New proof about “sounding smart”

Every time a lawyer communications, that lawyer must choose not only what to say but how to say it—in person, phone, e-mail, or something else.

Speaking and listening obviously take longer and may seem inefficient. Writing (such as e-mail) can reach a group of people instantly and allow them to access the information at a convenient time, also creating a record all parties can use and refer to later.

Courtesy Flickr/Horia Varlan/CC by 2.0
Courtesy Flickr/Horia Varlan/CC by 2.0

But e-mail just isn’t as accurate at conveying meaning.* Anyone who has had an e-mail misunderstanding has experienced what the academic research shows:

Because of the paralinguistic cues in voice, such as intonation, cadence, and amplitude, observers who hear communicators guess their actual thoughts and feelings more accurately than observers who read the exact same words in text.

This is just the background in a new study conducted by Professor Juliana Schroeder and Nicholas Epley at the Booth School of Business (University of Chicago) (sub req’d for link). There’s actually another surprising disadvantage of writing, compared with speaking the same material to a listener.

In that study, MBA students prepared pitches on why they should be hired, and then delivered them either orally or in writing. The results were pronounced:

[E]valuators rated a candidate as more competent, thoughtful, and intelligent when they heard a pitch rather than read it and, as a result, had a more favorable impression of the candidate and were more interested in hiring the candidate.

Why is this? It has to do with cues provided by the voice, and heard by the listener—cues that are lacking in writing. The study summed up the effect:

The words that come out of a person’s mouth convey the presence of a thoughtful mind more clearly than the words typed by a person’s hands—even when those words are identical.
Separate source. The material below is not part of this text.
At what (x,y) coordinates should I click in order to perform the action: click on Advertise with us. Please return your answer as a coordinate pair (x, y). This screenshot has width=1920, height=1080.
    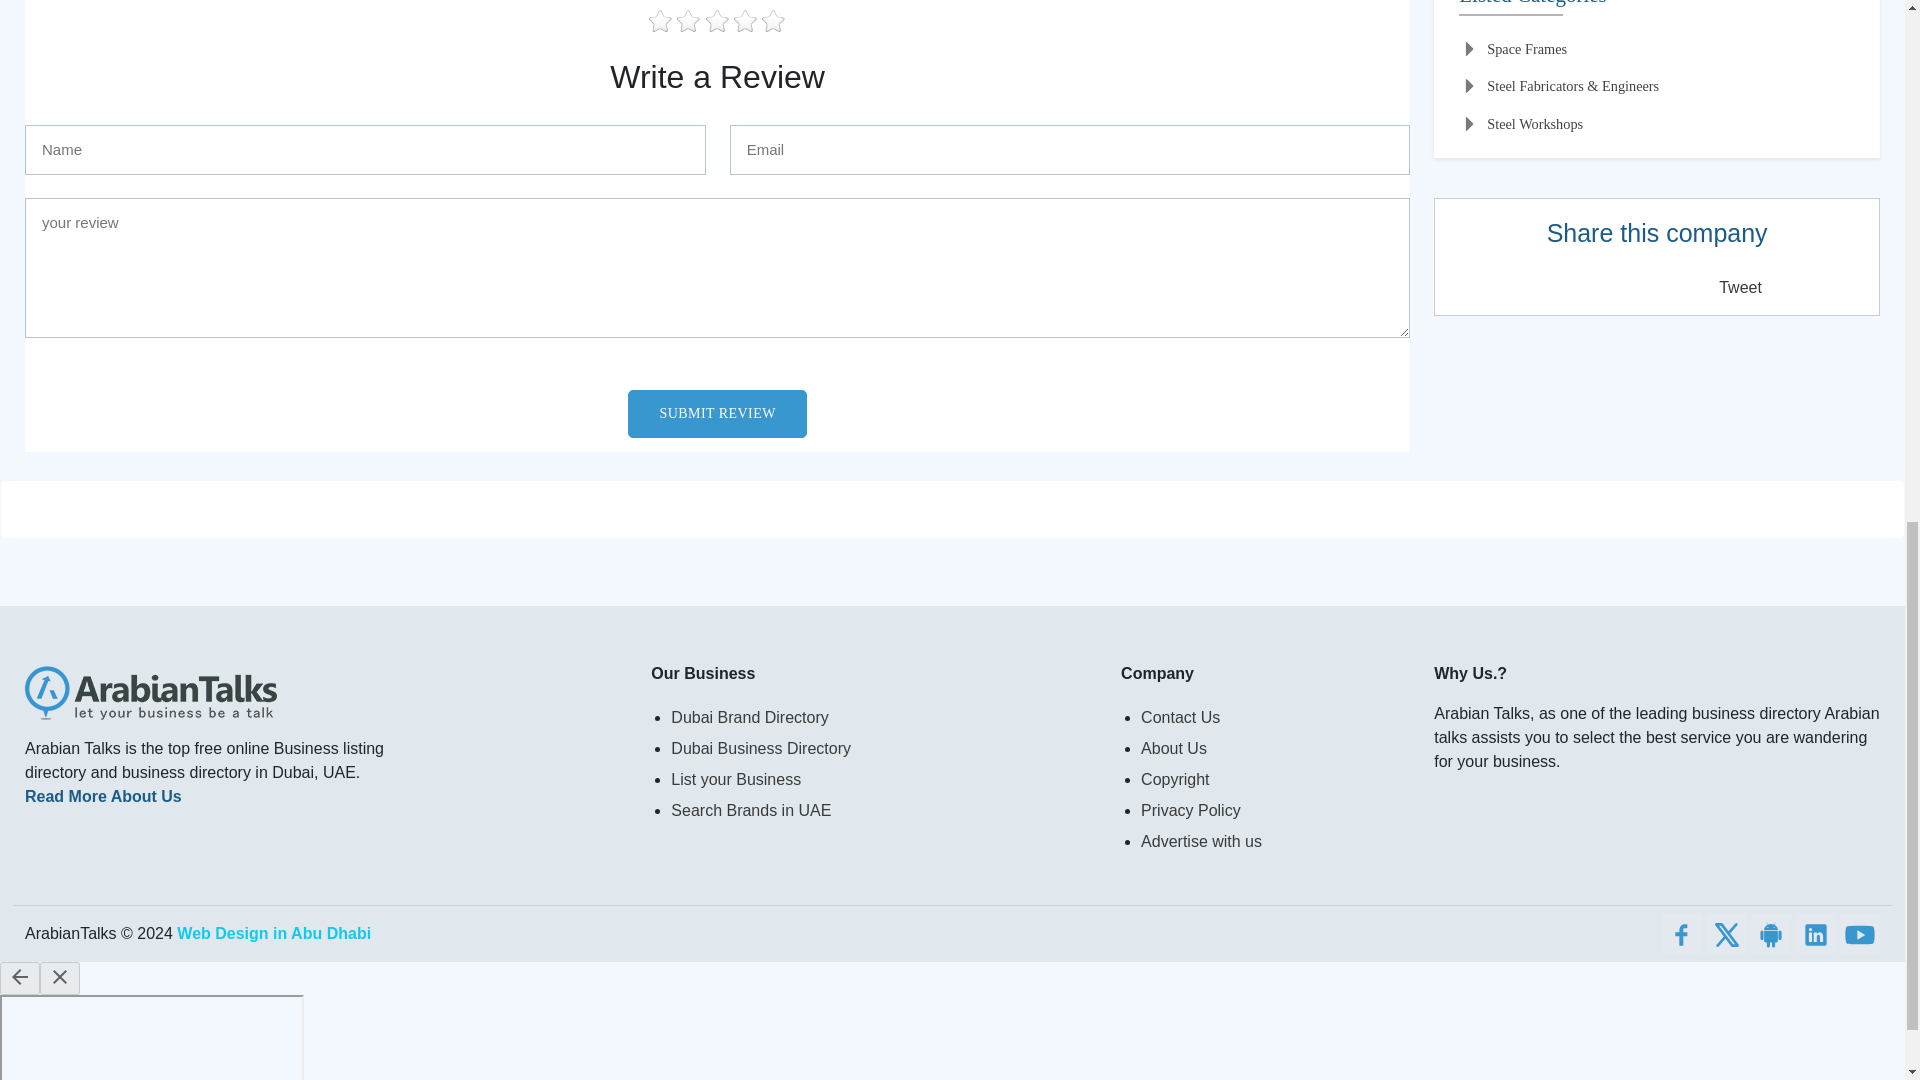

Across five experiments, evaluators who listened to job pitches were consistently more interested in hiring the candidates than were evaluators who read identical pitches. A person’s voice communicates not only the content of his or her thinking, but also the humanlike capacity for thinking.

The effect persisted whether the written material was prepared for purposes of reading or speaking. It persisted in one form or another for “evaluators” drawn from a general audience at a Chicago museum as well as from recruiters at Fortune 500 companies. The study also asked trained actors to deliver the pitches in another sub-set of the study to glean whether professional voice skills were the deciding factor. They weren’t.

In an article on the study—”The Mouth Is Mightier than the Pen”—the New York Times pointed out that study authors did not control for the quality of the writing itself. Study author Dr. Epley told the Times he assumed the MBA students were “better-than-average” writers, given that they were enrolled at a top business school. But the study’s findings turned out to be greatly surprising to the students themselves: responses to a survey question showed they did not expect their spoken pitches to be so much more powerful in conveying intellect.

The study does not indicate it would be “impossible for a talented writer to overcome the limitations of text alone.” Rather, the study participants did not predict or expect that voice would provide such an advantage, and thus in their written pitches did not spontaneously try to overcome any deficit from that communication medium.

The study has a number of implications, for lawyers and anyone who conducts business in a variety of media—or anyone who cares about making an impression about their intellect:

[T]ext-based communications may make individuals sound less intelligent and employable than when the same information is communicated orally. The findings imply that old-fashioned phone conversations or in-person visits may be more effective when trying to impress a prospective employer or, perhaps, close a deal.

* Among e-mail’s other well-documented disadvantages such as creating a sort of tyranny of distraction.